Last week I talked about why Ford's stock (NYSE:F) has been cheap for a while. Investors are still scared of a potentially catastrophic loss, not unlike the one that caused many auto companies to go bankrupt during the last recession. The fact that vehicle sales are at historical highs has heightened this fear.
Some readers were curious about my estimation of Ford's probability of bankruptcy. Unfortunately, I do not believe that this is something that can be quantified; so I was quite surprised when I learned that a website gave a precise figure of 49%, which was supposed to be the probability of Ford going bankrupt in the next two years.
While I do not believe that the chance of bankruptcy can be readily quantified, especially to such precision, I do know if I see fundamental errors.
Swimming In Profits
For a company to go bankrupt, there must be signs of financial stress. The most straight forward metric is earnings. Is Ford losing money? Absolutely not. In fact, Ford is swimming in it, which is why the stock looks to be so cheap in the first place. In the first quarter, the company generated $2.5 billion of net income. Since net income takes everything into account, the fact that it is positive means that we can be sure that the company can service its debt (i.e. not go bankrupt) under current market conditions.
For a company to make money today but to go out of business in two years, a lot of things have to go wrong with the economy. You can read about some of my macro coverage here, but the bottom line is that I do not foresee any stress in the economy at the moment. After all, this is the reason why the Fed is thinking about raising the interest rate, not decreasing it.
Miscategorization Of Debt
Ford had $151 billion of debt as of Q1. Debt goes into the calculation of various ratios concerning financial health, such as the leverage ratio (assets/equity), which stood at 8x as of FYE 2015 (Macro Axis calculates the ratio annually). If we keep equity as a constant, lower debt will imply lower assets, and lower assets produce a lower leverage ratio, which would decrease the chance of a bankruptcy. But why would we "cheat" by reducing the debt to calculate the leverage ratio?

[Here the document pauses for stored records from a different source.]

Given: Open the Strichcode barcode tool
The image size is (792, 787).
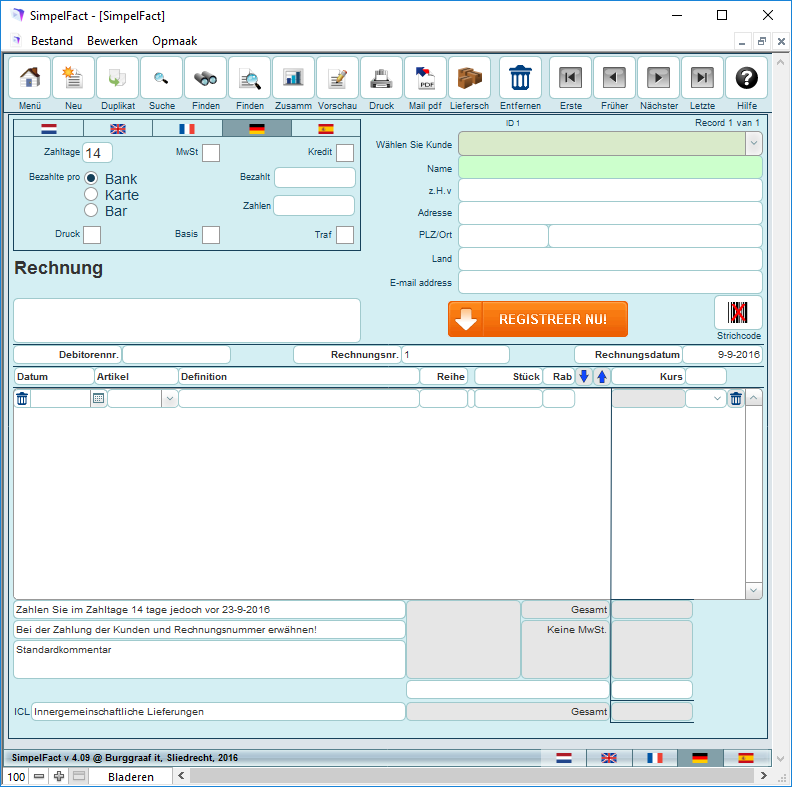Looking at the screenshot, I should pos(738,312).
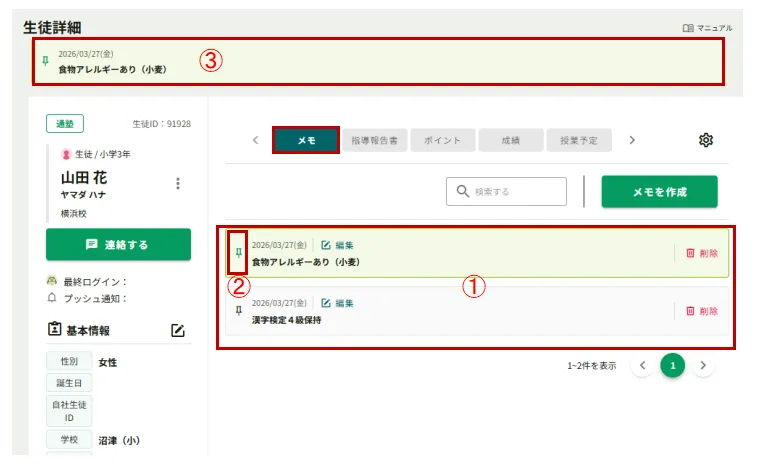Switch to 成績 tab
The height and width of the screenshot is (467, 771).
(510, 141)
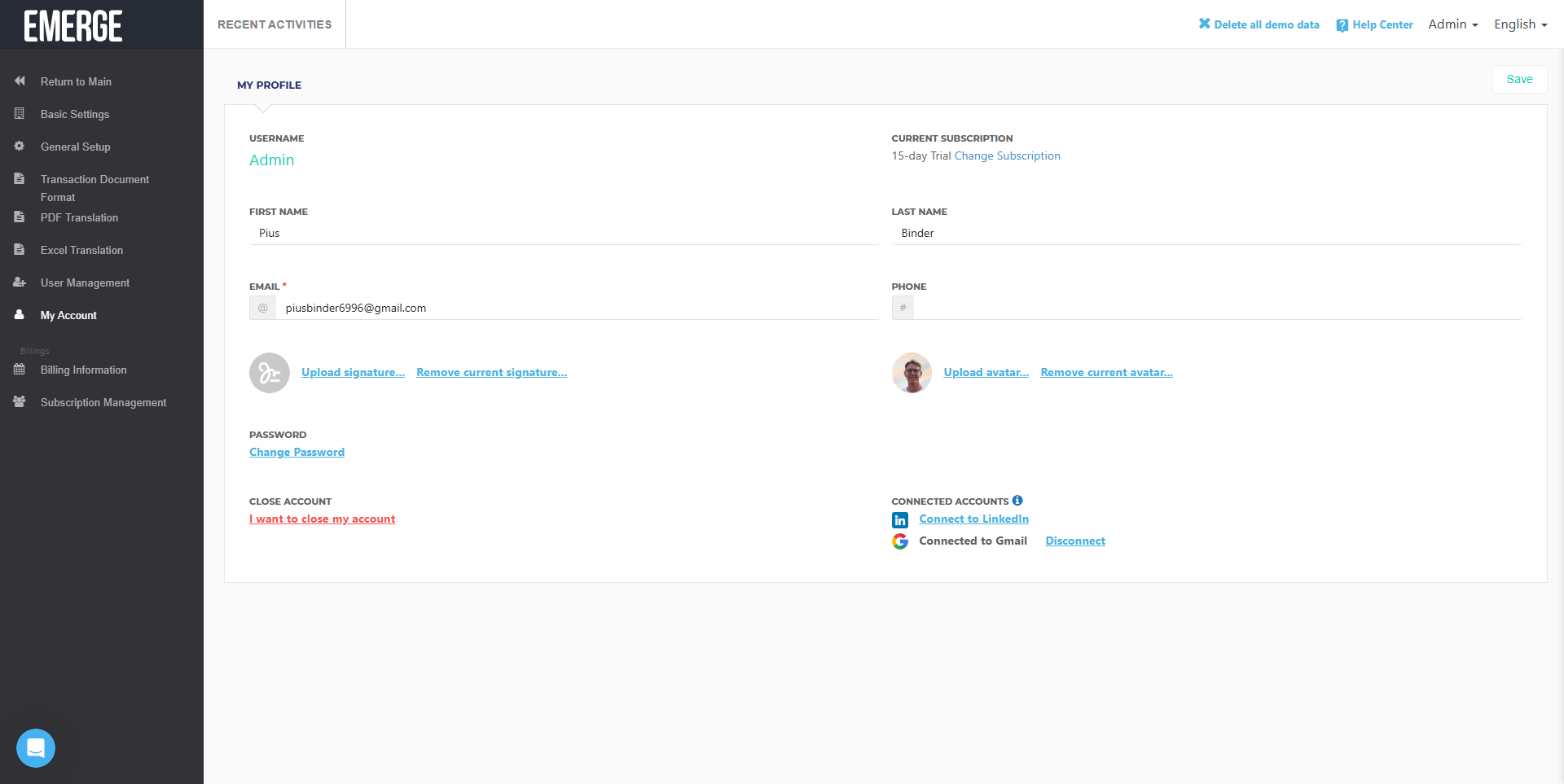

There are different forms of debt, and in Ford's case, differentiating financial debt from operating debt is key. There are other names, but I define them as follows: financial debt is debt that is used to fund non-financial assets (e.g. a manufacturing plant) whereas operating debt is debt used to fund financial assets (i.e. like a bank).
Ford's financial statement makes the distinction very clear. Financial debt belongs to the automotive sector and operating debt belongs to the financial services sector. As of Q1, the company had $13 billion of financial debt and $128 billion of operating debt. So most of the debt is actually being used to fund financial assets! As you probably know, banks carry a huge amount of liability, so the leverage ratio is expected to be high. That's because the assets backing the liabilities are financial assets, so they can be easily valued and can be used as collateral (not always in the legal sense, but in that lenders are willing to lend more).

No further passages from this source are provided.